> Request: Report every line in the rows below that contains the string "icon".

> Provided records:
********************
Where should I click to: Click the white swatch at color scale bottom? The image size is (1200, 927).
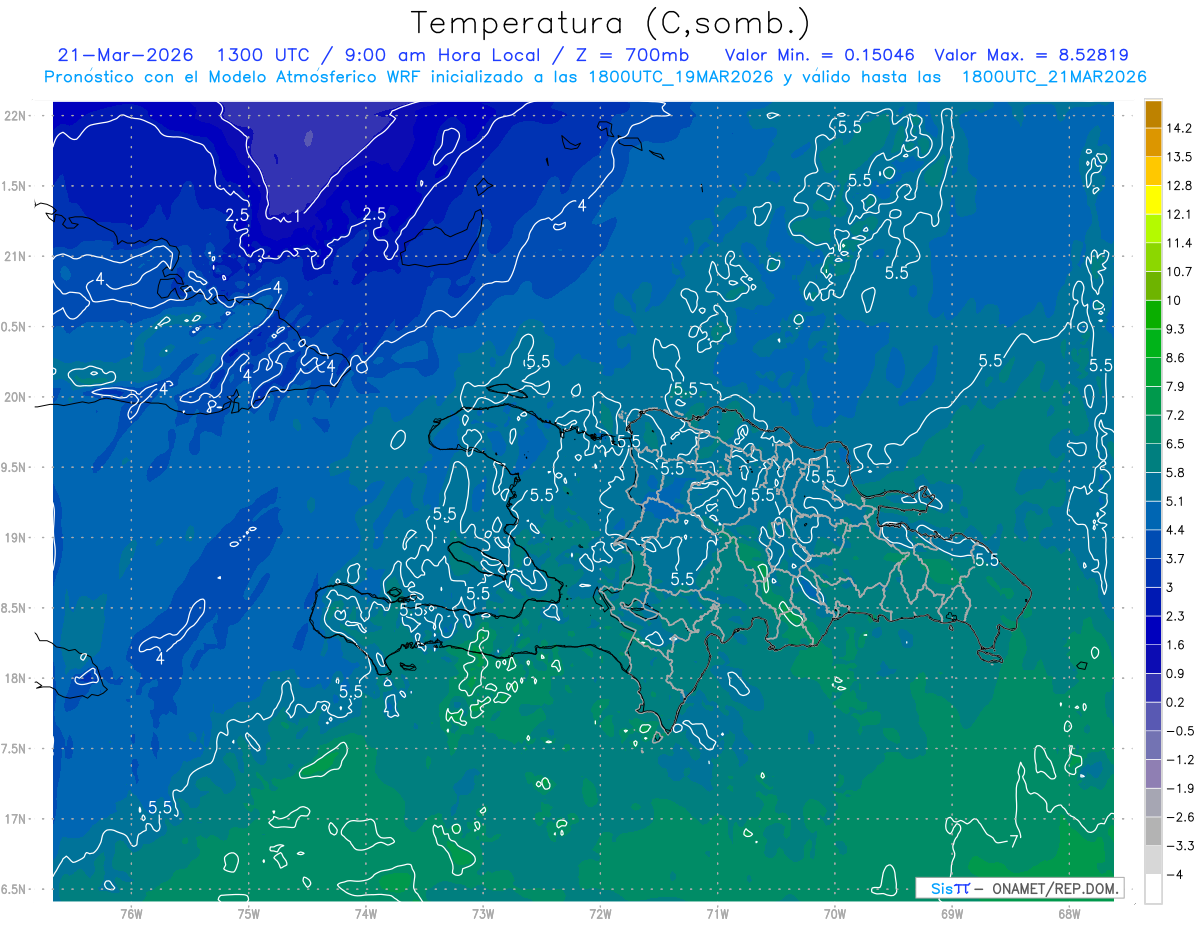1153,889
********************
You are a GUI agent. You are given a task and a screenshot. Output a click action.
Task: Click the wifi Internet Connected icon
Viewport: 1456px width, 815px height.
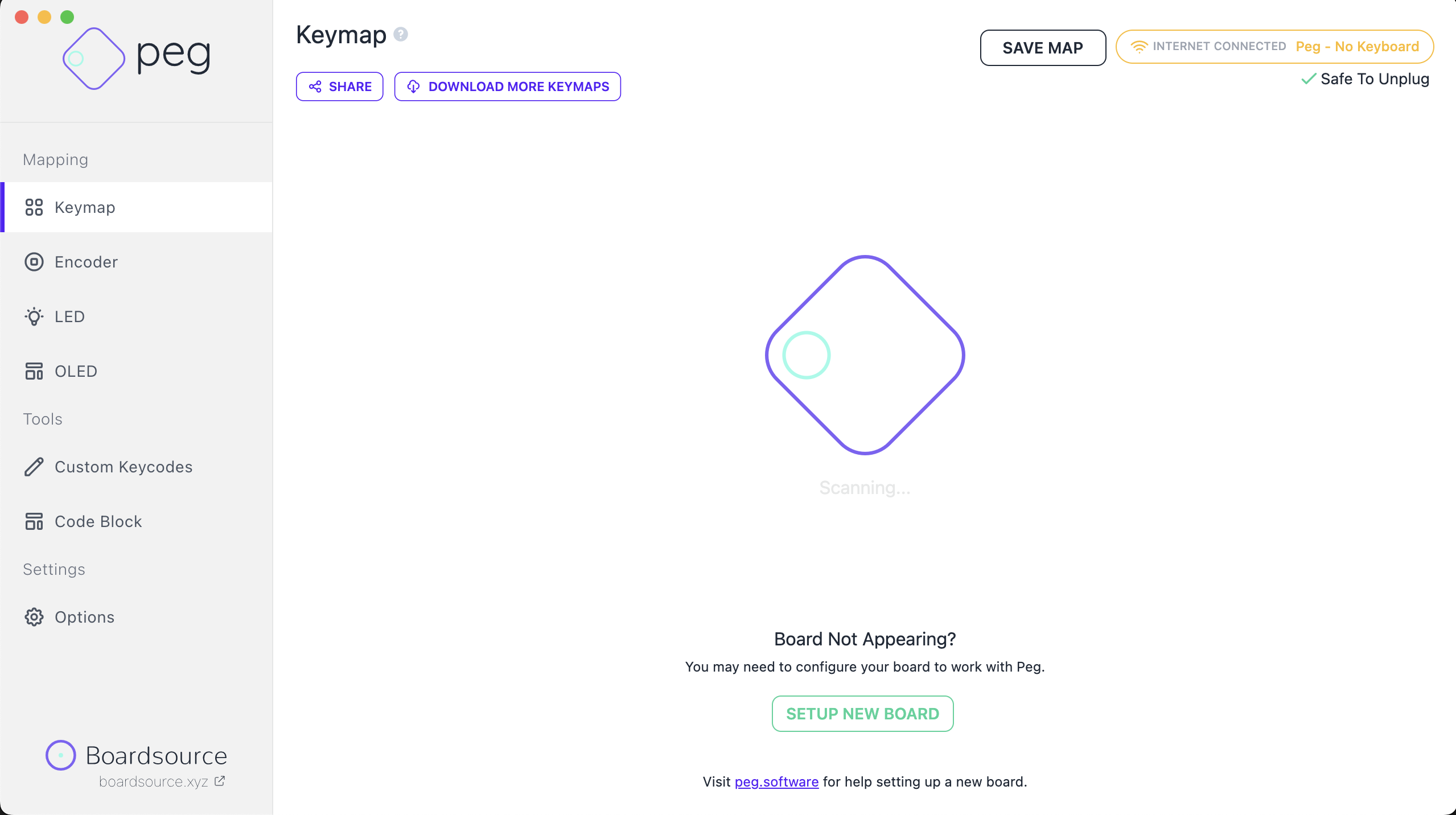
********************
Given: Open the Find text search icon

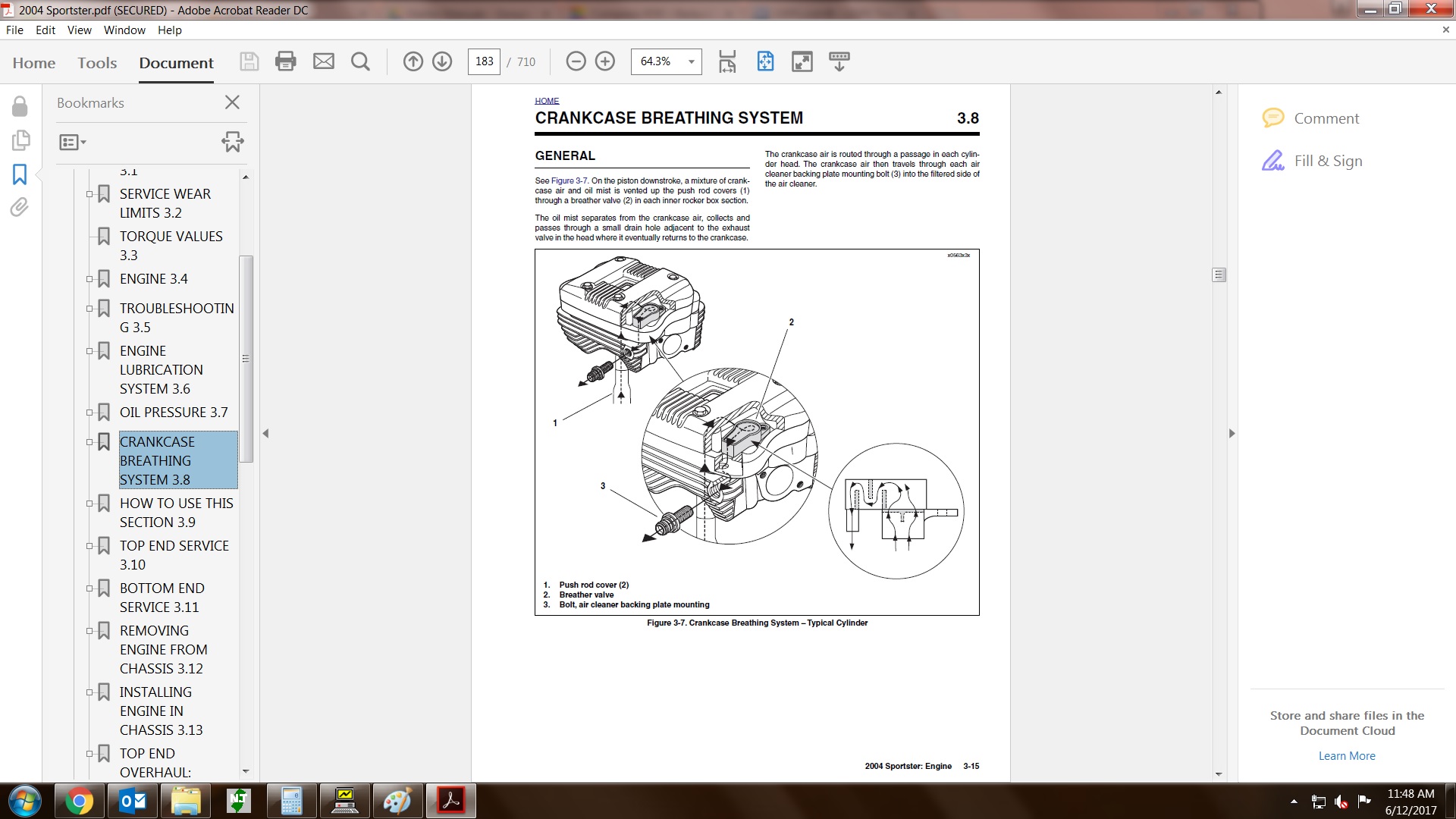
********************
> Written response:
Task: Click the wifi Internet Connected icon
Given: Open the Find text search icon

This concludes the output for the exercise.